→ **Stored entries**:
== == ==
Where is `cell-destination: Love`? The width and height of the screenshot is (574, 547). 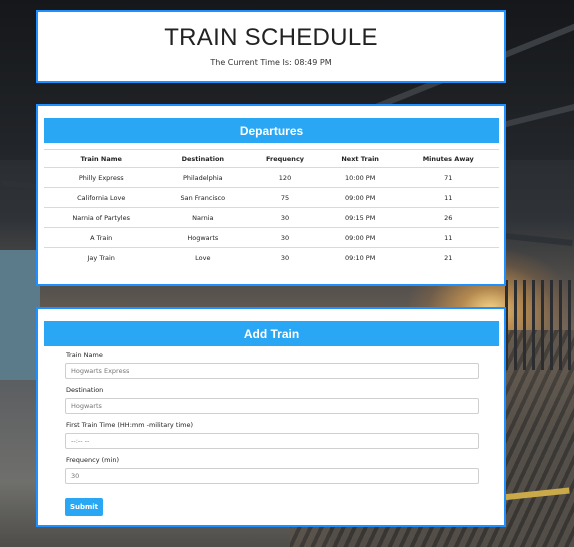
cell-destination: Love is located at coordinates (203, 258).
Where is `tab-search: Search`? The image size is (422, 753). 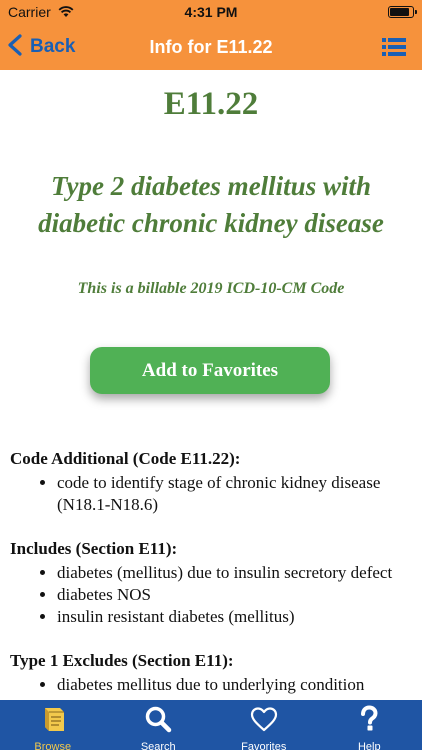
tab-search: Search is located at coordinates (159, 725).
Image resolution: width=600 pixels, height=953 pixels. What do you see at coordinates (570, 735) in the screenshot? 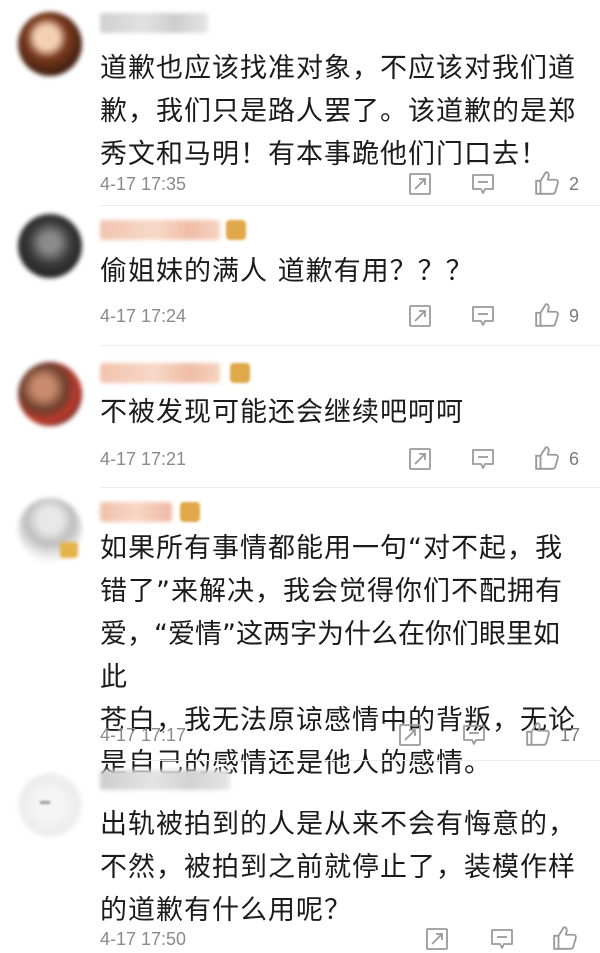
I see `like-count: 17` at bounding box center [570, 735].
== == ==
→ **Exercise instructions**:
Please copy the data above word for word, from its first line up to and including the line that contains "tab-search: Search is", leaving the pictures out of your answer.

→ **Answer below**:
Where is `cell-destination: Love`? The width and height of the screenshot is (574, 547). 
cell-destination: Love is located at coordinates (203, 258).
Where is `tab-search: Search`? The image size is (422, 753). 
tab-search: Search is located at coordinates (159, 725).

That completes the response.